USS Chung-Hoon (DDG 93) was commissioned to active duty on September 19 in Hawaii. The destroyer is the first ship named after Chinese American, Rear Admiral Gordan Par'ea Chung-Hoon. In the ceremony of christening the ship named to honor Admiral Chung-Hong (1919-1979) on January 11, 2003, Admiral Walter F. Doran, USN, commander of the U.S. Pacific Fleet said: "I am confident that like her namesake, she will sail tall and strong, and answer every challenge with the same courage and tenacity displayed by Gordon Pai'ea Chung-Hoon. Chung-Hoon will now sail side-by-side with other great ships of this class that have been named for Naval heroes, ships like USS Mitscher (DDG 57), USS Porter (DDG 78), and USS Preble (DDG 88). They are especially familiar to the men and women of Ingalls who built them, as well as many more of the great warships of today that are navigating the world's oceans and protecting all that America holds dear."
Rear Admiral Gordon P. Chung-Hoon was born on July 25, 1910, in Honolulu, Hawaii.

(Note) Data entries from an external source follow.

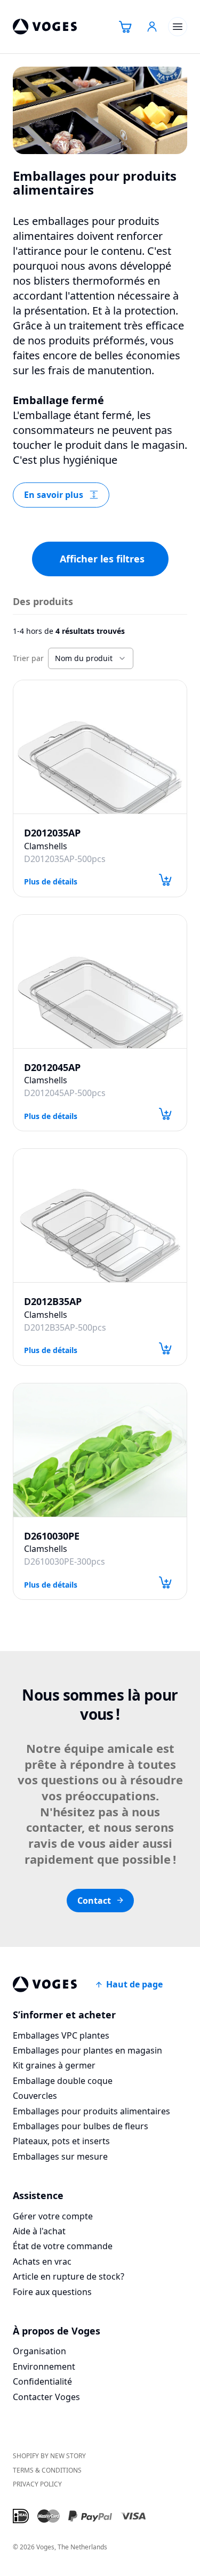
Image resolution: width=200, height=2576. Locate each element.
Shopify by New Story (49, 2455)
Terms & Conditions (47, 2470)
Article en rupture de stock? (68, 2276)
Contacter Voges (46, 2397)
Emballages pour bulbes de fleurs (80, 2126)
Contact (94, 1900)
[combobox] (90, 658)
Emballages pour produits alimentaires (91, 2111)
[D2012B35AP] (100, 1215)
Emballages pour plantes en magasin (87, 2050)
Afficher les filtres (102, 558)
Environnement (44, 2366)
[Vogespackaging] (45, 27)
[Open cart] (125, 26)
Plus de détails (50, 880)
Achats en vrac (42, 2261)
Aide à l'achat (39, 2231)
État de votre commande (63, 2246)
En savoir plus (53, 495)
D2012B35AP (53, 1301)
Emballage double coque (63, 2081)
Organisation (39, 2351)
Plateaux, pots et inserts (61, 2141)
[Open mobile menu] (177, 26)
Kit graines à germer (54, 2065)
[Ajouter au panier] (165, 880)
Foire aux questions (52, 2292)
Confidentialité (42, 2381)
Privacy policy (37, 2484)
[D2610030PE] (100, 1450)
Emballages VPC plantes (61, 2035)
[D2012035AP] (100, 747)
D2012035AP (52, 833)
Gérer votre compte (53, 2216)
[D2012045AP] (100, 981)
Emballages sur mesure (60, 2156)
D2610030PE (51, 1536)
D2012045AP (52, 1067)
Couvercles (35, 2096)
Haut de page (134, 1984)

The second youngest of five Chung-Hoon children, he attended the U.S. Naval Academy and graduated in May 1934. While at the Naval Academy, he was a valued member of the Navy Football team.

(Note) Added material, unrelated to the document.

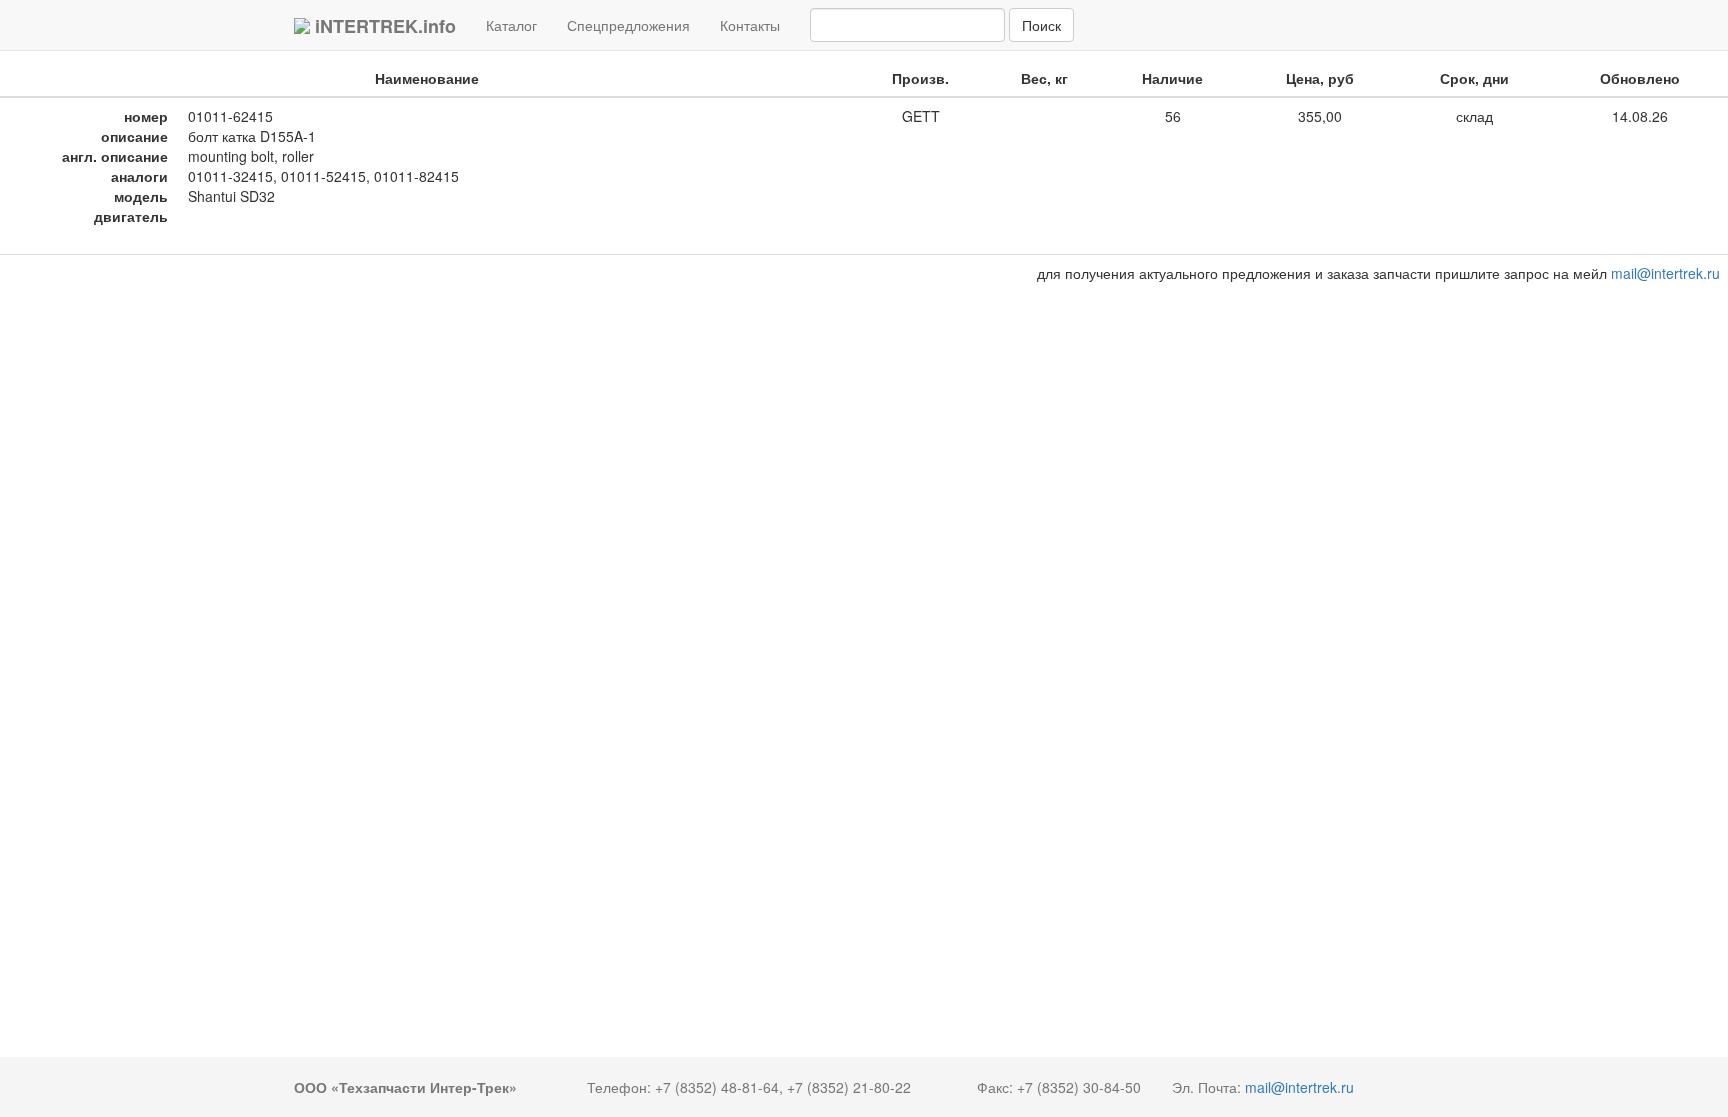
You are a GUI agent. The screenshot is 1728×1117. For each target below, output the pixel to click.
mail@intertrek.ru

Rear Admiral Chung-Hoon is a recipient of the Navy Cross and Silver Star for conspicuous gallantry and extraordinary heroism as commanding officer of USS Sigsbee (DD 502) from May 1944 to October 1945. In the spring of 1945, Sigsbee assisted in the destruction of 20 enemy planes while screening a carrier strike force off the Japanese island of Kyushu. On April 14, 1945, while on radar picket station off Okinawa, a kamikaze crashed into Sigsbee, reducing her starboard engine to five knots and knocking out the ship's port engine and steering control. Despite the damage, Admiral Chung-Hoon, then a Commander, valiantly kept his anti-aircraft batteries delivering "prolonged and effective fire" against the continuing enemy air attack while simultaneously directing the damage control efforts that allowed Sigsbee to make port under her own power.
After retiring from the Navy in 1959, Rear Admiral Chung-Hoon was appointed by William Quinn, Hawaii's first elected governor since statehood, to serve as director of the state Department of Agriculture.